Forum Moderators: open
Slurp tried to take the following page from my site this morning - this page however has never ever existed and slurp therefore got a 404 - slurp also attempted to fetch a few more pages that never existed - why would this happen?
66.196.73.82 - - [20/Sep/2003:05:09:30 +0200] "GET /fast_pay_day_loan/football.htm HTTP/1.0" 404 1985 www.my-site.co.uk "-" "Mozilla/5.0 (Slurp/cat; slurp@inktomi.com; http:*//www.inktomi.com/slurp.html)" "-"
1) the domain belonged to somebody else, who previously *did* have a file / path of that name.

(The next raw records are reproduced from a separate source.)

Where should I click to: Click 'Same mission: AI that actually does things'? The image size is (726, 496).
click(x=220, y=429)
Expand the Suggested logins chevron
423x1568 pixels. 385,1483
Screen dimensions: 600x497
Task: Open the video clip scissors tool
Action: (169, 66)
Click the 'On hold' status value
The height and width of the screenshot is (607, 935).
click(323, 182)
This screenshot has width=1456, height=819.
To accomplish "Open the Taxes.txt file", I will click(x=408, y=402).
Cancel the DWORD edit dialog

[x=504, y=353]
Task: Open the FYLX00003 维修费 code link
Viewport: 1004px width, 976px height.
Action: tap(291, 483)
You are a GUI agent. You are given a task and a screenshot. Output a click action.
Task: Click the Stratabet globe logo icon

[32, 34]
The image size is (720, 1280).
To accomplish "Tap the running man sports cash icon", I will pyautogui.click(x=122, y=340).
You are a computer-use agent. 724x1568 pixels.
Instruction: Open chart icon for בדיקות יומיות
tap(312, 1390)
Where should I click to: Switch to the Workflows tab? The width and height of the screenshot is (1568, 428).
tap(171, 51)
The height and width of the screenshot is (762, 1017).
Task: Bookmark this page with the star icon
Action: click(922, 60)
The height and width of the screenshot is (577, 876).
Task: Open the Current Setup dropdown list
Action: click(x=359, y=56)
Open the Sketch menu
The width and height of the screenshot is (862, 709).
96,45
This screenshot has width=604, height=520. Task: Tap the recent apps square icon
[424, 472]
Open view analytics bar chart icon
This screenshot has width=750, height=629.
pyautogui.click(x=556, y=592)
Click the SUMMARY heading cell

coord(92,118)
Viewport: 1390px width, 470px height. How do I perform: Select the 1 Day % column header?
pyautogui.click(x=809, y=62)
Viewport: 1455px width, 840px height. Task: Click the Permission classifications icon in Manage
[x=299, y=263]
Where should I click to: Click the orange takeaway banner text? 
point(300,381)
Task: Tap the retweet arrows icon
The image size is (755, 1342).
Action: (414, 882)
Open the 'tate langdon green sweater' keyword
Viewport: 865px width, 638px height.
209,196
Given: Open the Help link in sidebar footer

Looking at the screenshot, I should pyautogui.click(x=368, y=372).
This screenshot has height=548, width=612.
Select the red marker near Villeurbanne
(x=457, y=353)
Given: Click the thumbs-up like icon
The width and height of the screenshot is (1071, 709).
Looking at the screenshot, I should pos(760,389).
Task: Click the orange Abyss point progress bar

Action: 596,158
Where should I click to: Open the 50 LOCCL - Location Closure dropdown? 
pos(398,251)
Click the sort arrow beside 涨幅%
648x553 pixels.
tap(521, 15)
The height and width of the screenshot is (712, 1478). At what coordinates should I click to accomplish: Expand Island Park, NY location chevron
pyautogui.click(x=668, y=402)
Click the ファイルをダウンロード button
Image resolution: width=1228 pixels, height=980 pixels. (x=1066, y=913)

2) shared hosting - where you are sharing the same IP address of another bloke with a file / folder of that name. Host goofs up, and then the spider grabs your site / with somebody else's path.
3) Old domain hosted on your non shared IP address - One host I used long ago forgot to turn off the previously allocated domain name for the IP address that now was used for *my* domain. So, even though it wasn't a shared hosting environment, the spiders went ahead requesting /otherstuff.html which I never had.
For some reason, Slurp / Ask Jeeves, etc have a much longer memory for outdated files that they shouldn't request any more (at least, in my experience).
Best thing you can do is return a 410 'gone' header for the file and then serve up your error page.